» Given data:
####

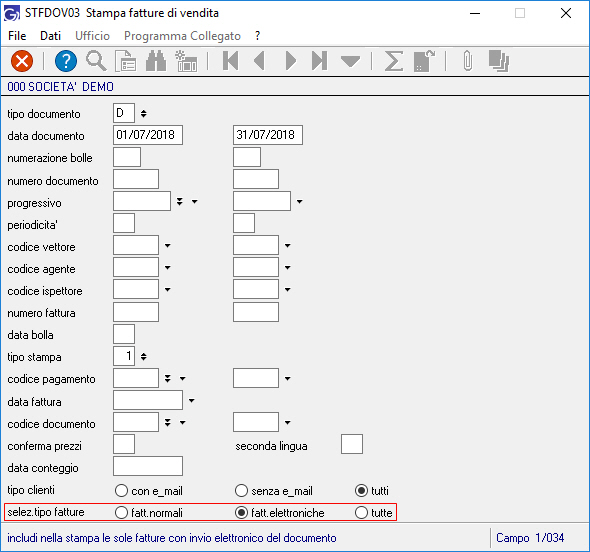Viewport: 590px width, 552px height.
Task: Click the red cancel X toolbar icon
Action: [x=22, y=61]
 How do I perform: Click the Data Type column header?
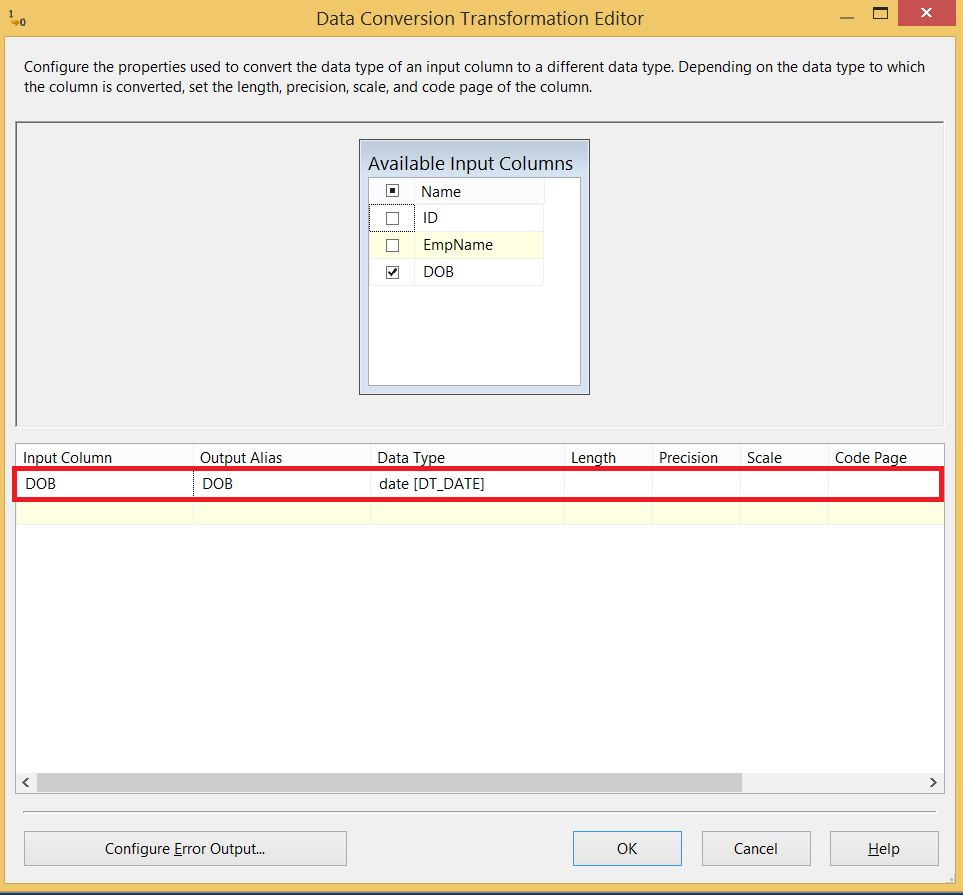466,457
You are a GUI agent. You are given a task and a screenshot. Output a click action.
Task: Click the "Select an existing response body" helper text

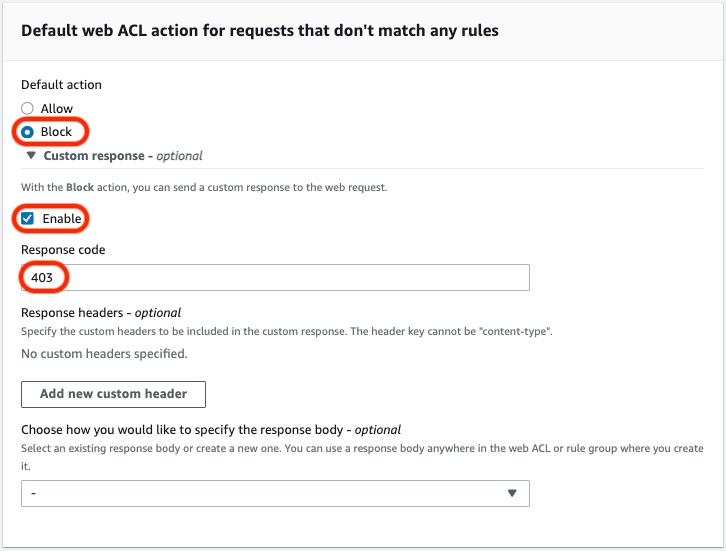[360, 449]
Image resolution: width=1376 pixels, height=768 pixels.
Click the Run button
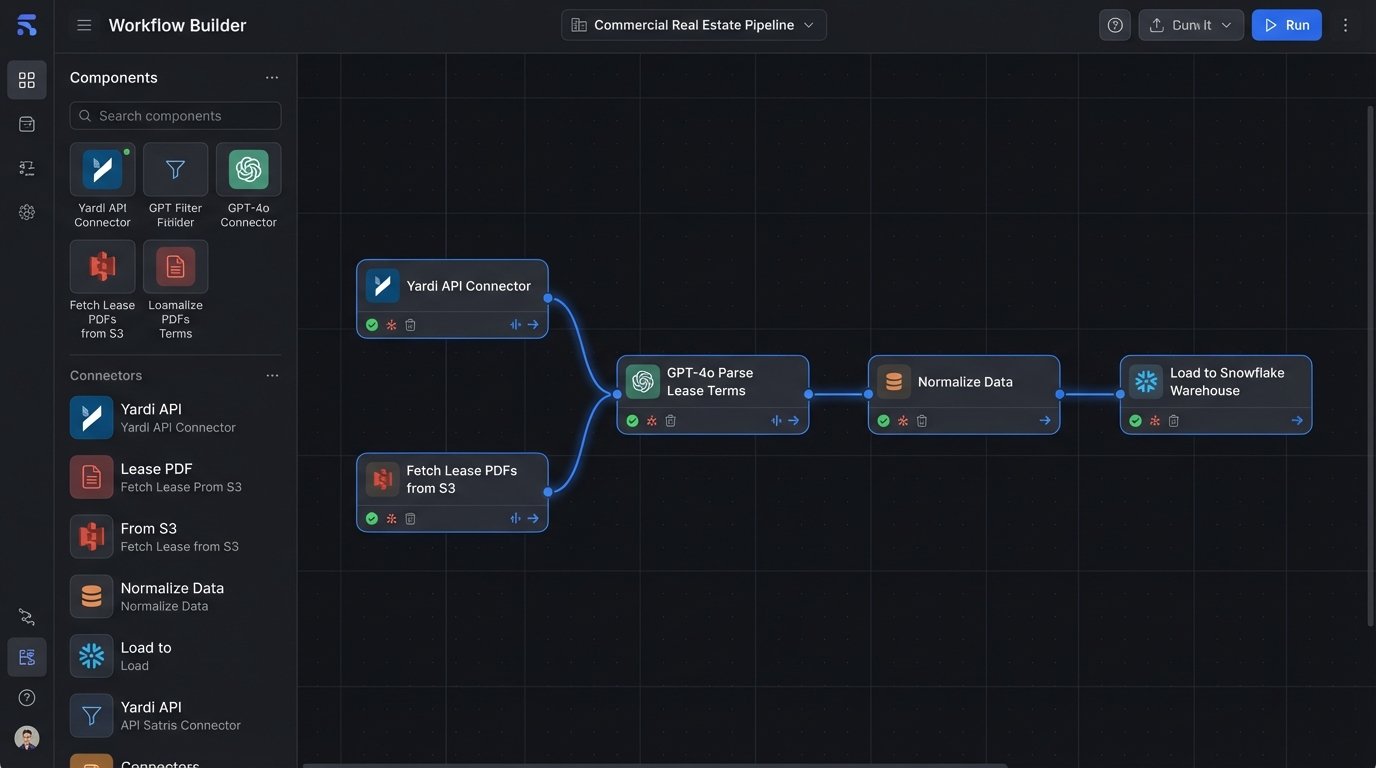[x=1286, y=25]
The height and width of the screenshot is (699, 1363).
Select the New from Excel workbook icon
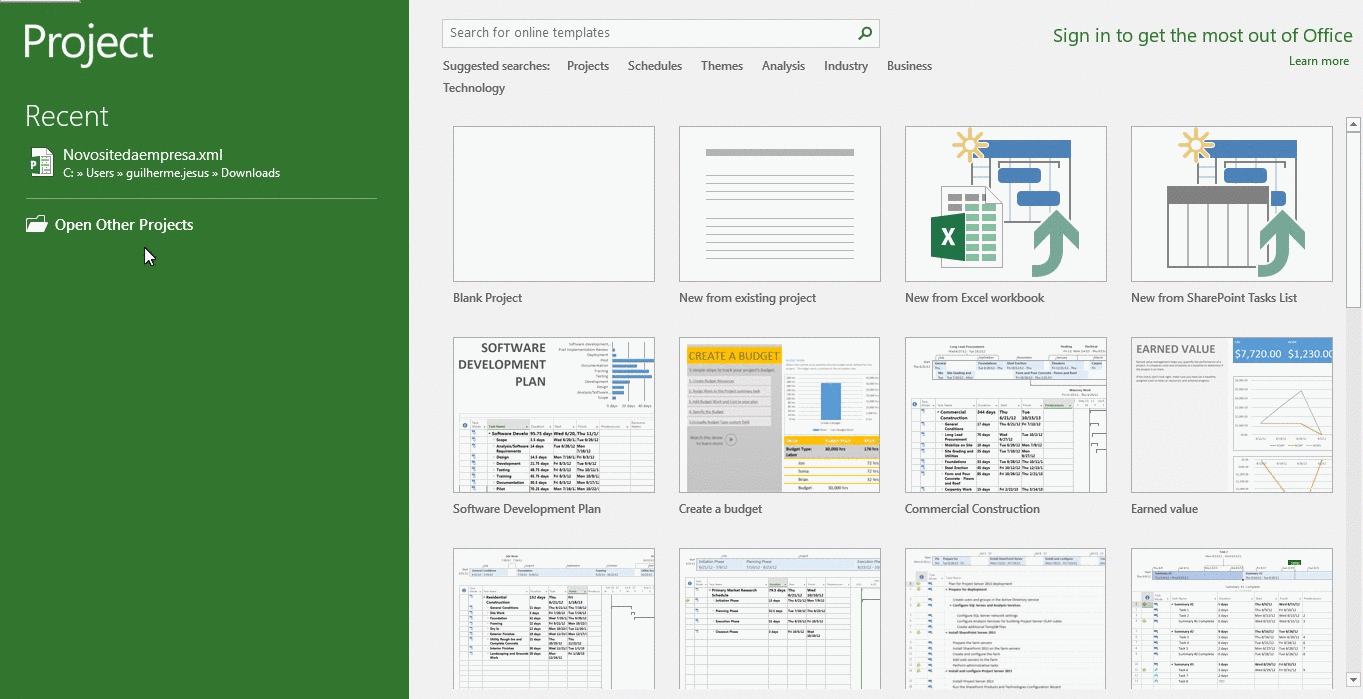point(1005,204)
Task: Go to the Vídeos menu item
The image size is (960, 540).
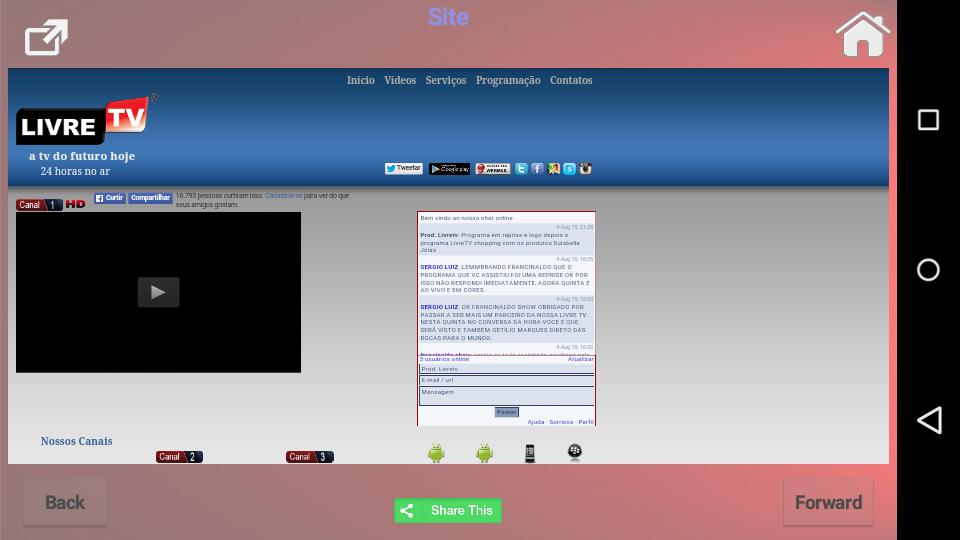Action: click(x=400, y=80)
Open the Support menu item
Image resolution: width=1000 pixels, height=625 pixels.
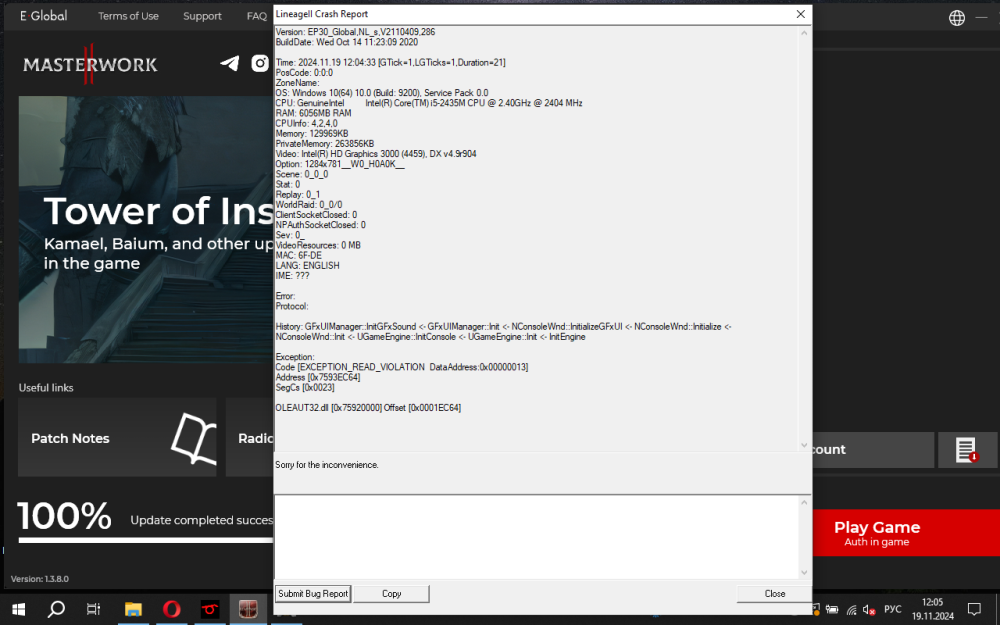point(202,16)
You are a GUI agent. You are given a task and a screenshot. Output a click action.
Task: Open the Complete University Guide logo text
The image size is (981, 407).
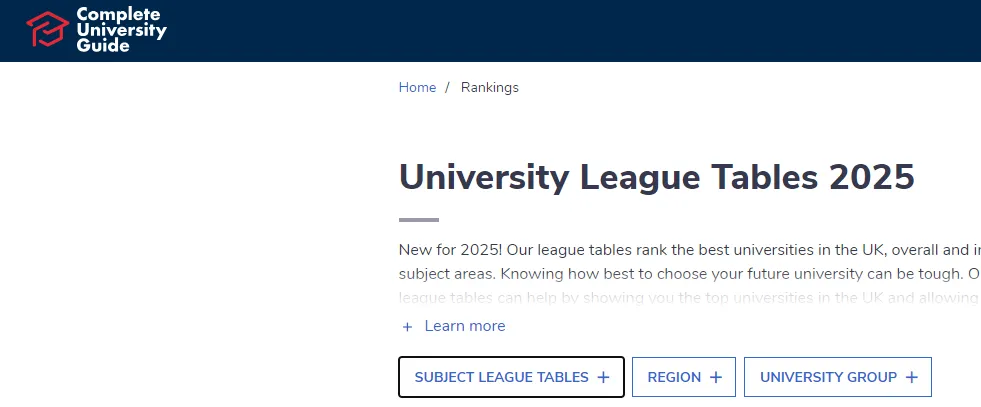click(x=121, y=29)
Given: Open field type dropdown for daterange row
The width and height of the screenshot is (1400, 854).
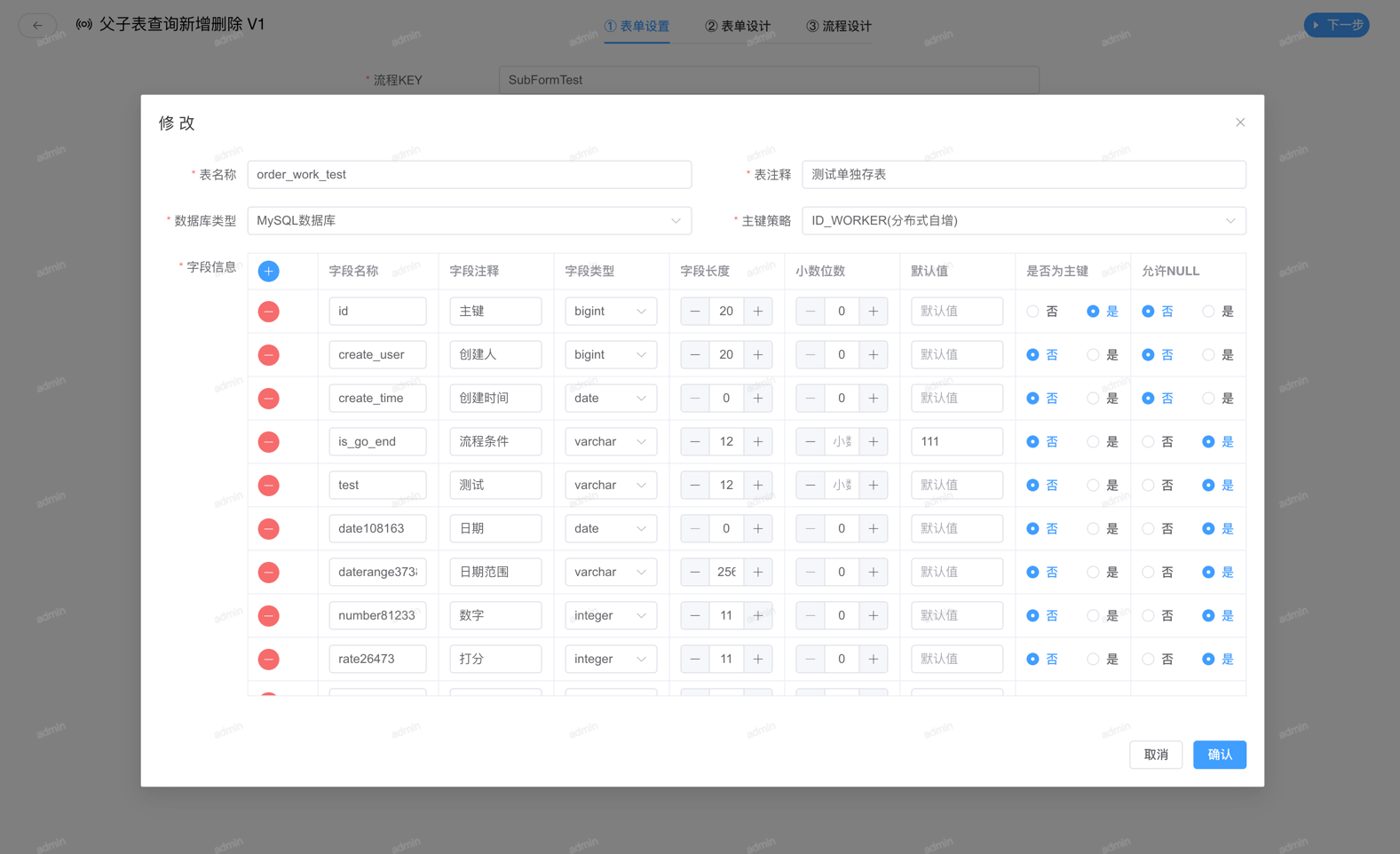Looking at the screenshot, I should (610, 573).
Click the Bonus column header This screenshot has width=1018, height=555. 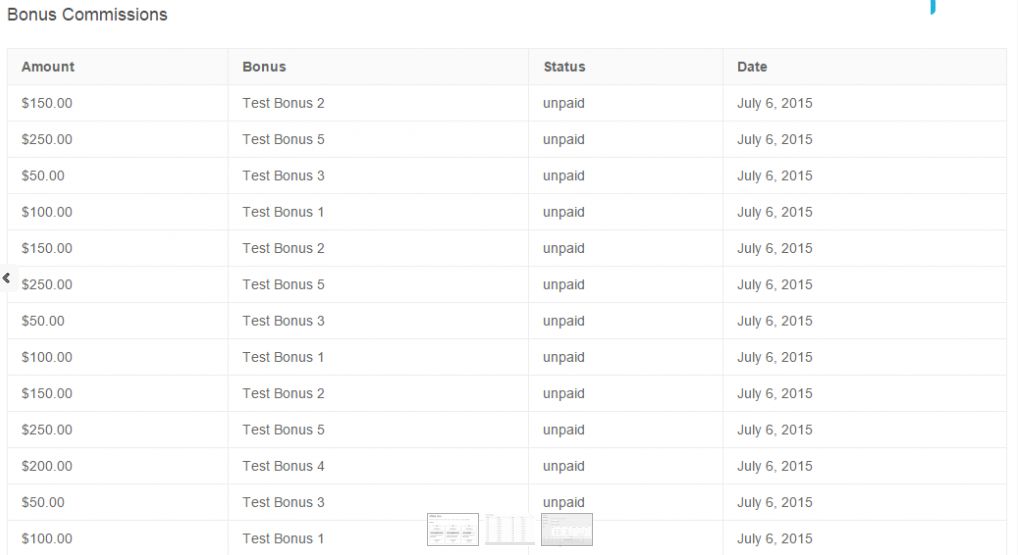pos(264,67)
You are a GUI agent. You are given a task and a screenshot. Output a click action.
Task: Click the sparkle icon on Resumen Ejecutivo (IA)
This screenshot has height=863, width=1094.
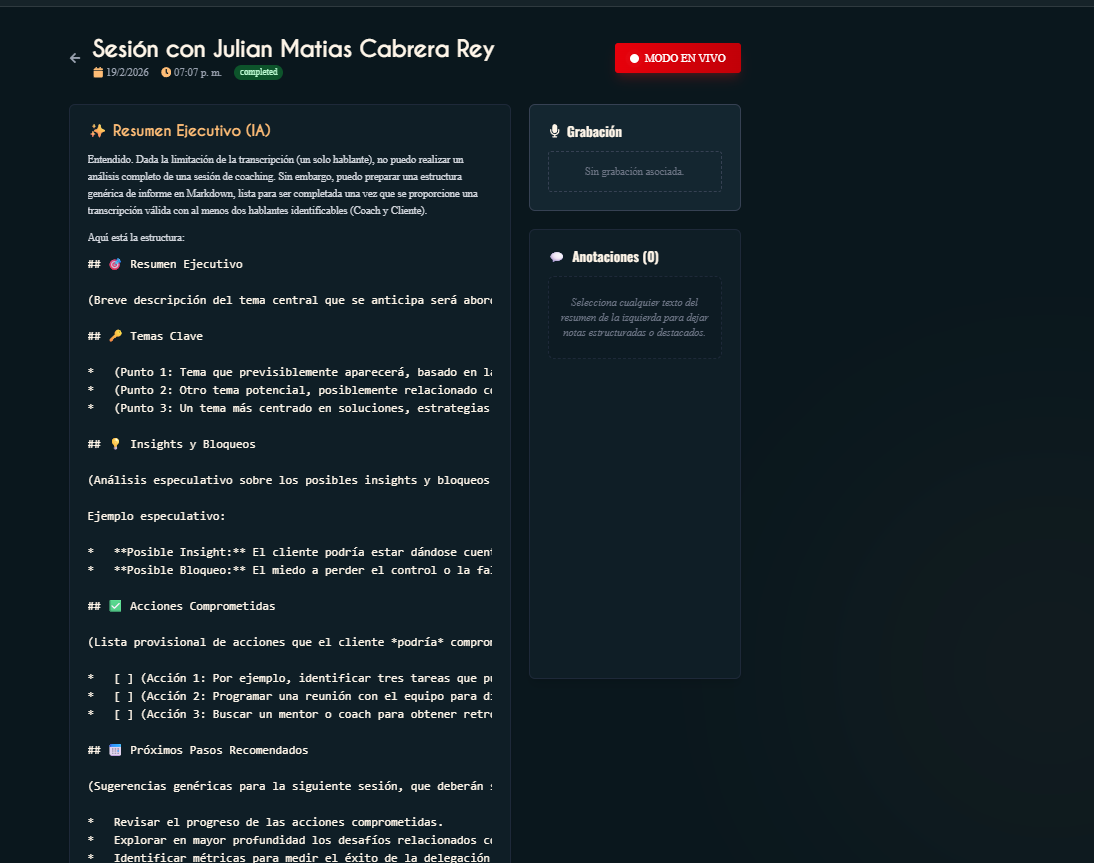coord(97,130)
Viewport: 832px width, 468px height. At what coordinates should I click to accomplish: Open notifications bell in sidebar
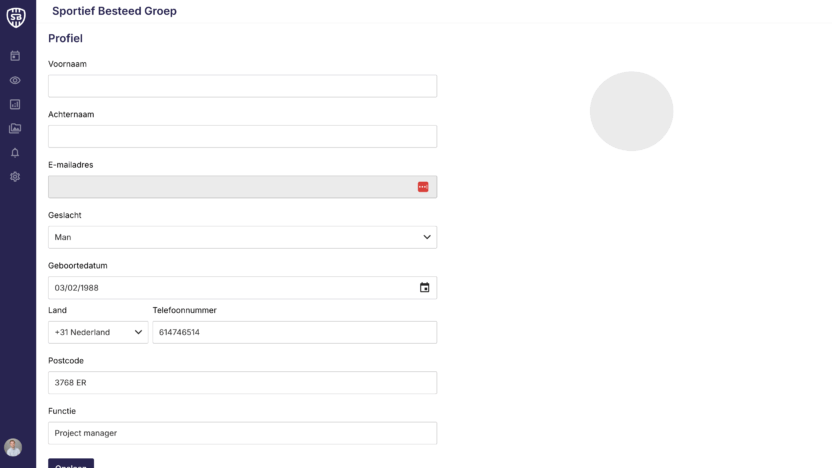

####

» Assigned task: Skip every picture, and restate word for word only the lines above from the line containing "How do I perform: Click" to the line containing "Image resolution: width=1376", both of them included.

» Task answer:
 How do I perform: Click the Data Type column header?
466,457
You are a GUI agent. You are given a task and a screenshot. Output a click action.
Task: Click the "Select an existing response body" helper text

[360, 449]
Image resolution: width=1376 pixels, height=768 pixels.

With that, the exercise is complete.